Starting January 20, I have more than a month of blissful winter vacation. Since I work at a Chinese school, as opposed to international schools here that follow a more Western schedule, we do not get off for Christmas–but now, we get a ton of time off for Chinese New Year & Spring Festival.
In an aggressive step to lessen my debt, I’ve decided not to go anywhere. This is a bit of an anathema in a world where most people view such a stretch of time as an opportunity to jet off ASAP–and, to be honest, I did too, until my debt superseded that desire. Thus, while I understand, I’m making a different choice than my peers. And their reactions have been amusing.
“B-but what are you going to do?” some have asked, flabbergasted, when I tell them I’m staying here. “Won’t you get bored?”
While in the States, teachers might only be expected to travel out of state to see family over the break, here is different. You’re expected to travel; otherwise, why did you uproot your life and choose to live in a place with just two McDonald’s burger joints and absolutely NO tacos for sale?!
Basically, some of my coworkers view our home as a cross between a desert tundra and that icy planet where the Rebel Alliance recouped after the 1977 Star Wars (I’ve been revisiting these films. No shame). And while it’s certainly not the most exciting city, especially if you’re looking for external sources of entertainment, I will have more than enough to keep me occupied.
Even before I stumbled onto The One Thing, I knew of myself that I’m good at precisely one real focus at a time. No matter what I spend my evening hours consuming, though–which, for now, consists mostly of personal finance blogs, podcasts and books–the bulk of my time is spent at work.
In other words, I’m not truly about just one thing, because of work.

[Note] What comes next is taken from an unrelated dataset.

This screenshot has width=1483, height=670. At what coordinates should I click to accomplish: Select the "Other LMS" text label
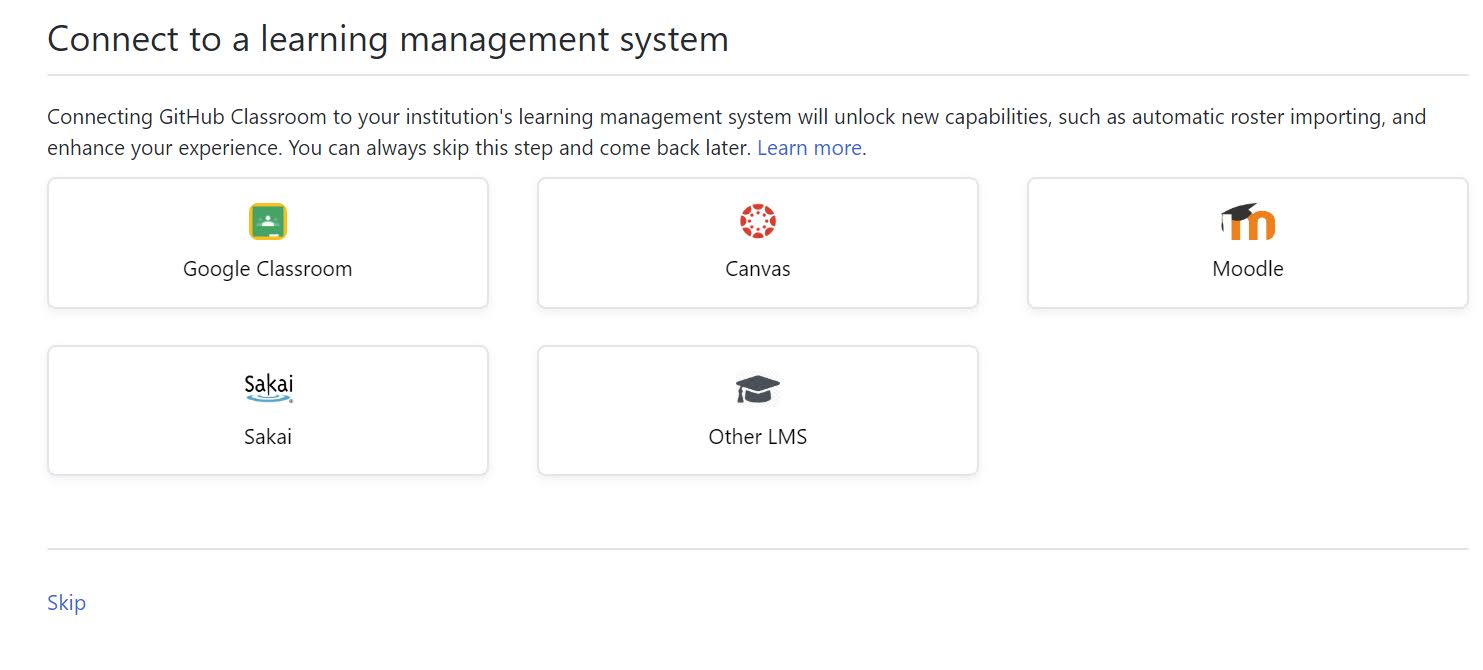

In contrast, these 4.5 weeks will be like a true mini-retirement, following a principle I admire from Paula Pant, who says “retire early, and retire often.” I have a list of tasks I can do around town and in nearby Hangzhou, where a bus ride and a short walk costs under $2 round-trip, but much of what I’ll do will be at home.
I have a golden opportunity in these weeks to exert effort to cook more varied dishes, something harder to do on weary weeknights. I’ll help to edit some financial education curriculum, and I hope to get a leg up on monthly columns I write for an online publication about whiskey. I’ll have an incredible opportunity when it comes to this blog, not to mention listening to hours and hours of personal finance podcasts a day. And then, when my head feels like it’s about to explode, I can exercise or read fun novels, which for me equates to dancing around in my apartment to music that reminds me of early days in Vegas, running outside on clearer days, and enjoying Outlander and funny memoirs.
I’ll Facetime with family and put together furniture I bought months ago, which has been sitting in the corner since mid-November. And finally, I hope to write the rest of my lesson plans for the school year–my favorite part of teaching, but a part which is hard to do when a mountain of grades is constantly nipping at your heels.
Since I plan to stay here for at least three years, and we have more control over our assignments than in other contexts, this also means that the reward for a few weeks’ intense work may yield benefits for years. Essentially, if curriculum were mostly nailed down, I’d be free to focus on ONE THING as a teacher for the rest of my time here: grading, which tends to fall to the wayside in lieu of the excitement of writing content.
These few weeks’ work could be the equivalent of paying off my debt so I can cashflow future trips: if lessons are planned, I’ll be freed to be more timely in my scoring, and to adjust the plans to students’ needs in a more efficient manner. Win-win!
Regardless of how I spend the time, I will have plenty of things to do. In fact, while I think “cabin fever” is a real thing (because, nature! Sun!), I think it’s a bit silly for an adult to use the word “bored”–really, ever. Didn’t we learn when leaving childhood that the world does not exist to entertain us? Or, to put it more positively, isn’t there an endless array of entertainment and enriching information now available on-demand, thanks to technology? And I say this as someone who deals daily with China’s Great Firewall, just to reach half the websites readily available in the West!
In short, I won’t find it hard to stay busy. Blame it on my personality type (INFP, if you view such gauges as legit), but I love time alone. And the idea of staying in one place for a month, dreaming about a future in which I am financially independent, and practicing more self-sufficiency? Don’t mind if I do.
Of course, the proof is in the pudding. The last major focus of my time off will be working on Chinese. This will be assisted by the fact that my Western friends will be gone, and I know from past trips to Thailand, Russia and Argentina that time spent almost entirely around people who do not speak your language can be tiring. But I love language in general, and I generally find this kind of discomfort pleasurable in the long-term. So, here’s hoping!
What about you? What would you do if you had a month off work with no obligations, as a single person with no kids? I’m staying in place mostly due to debt, so I understand if you, if debt free, would travel. Regardless of what you’d choose with the time, I’d like to know how you’d spend it.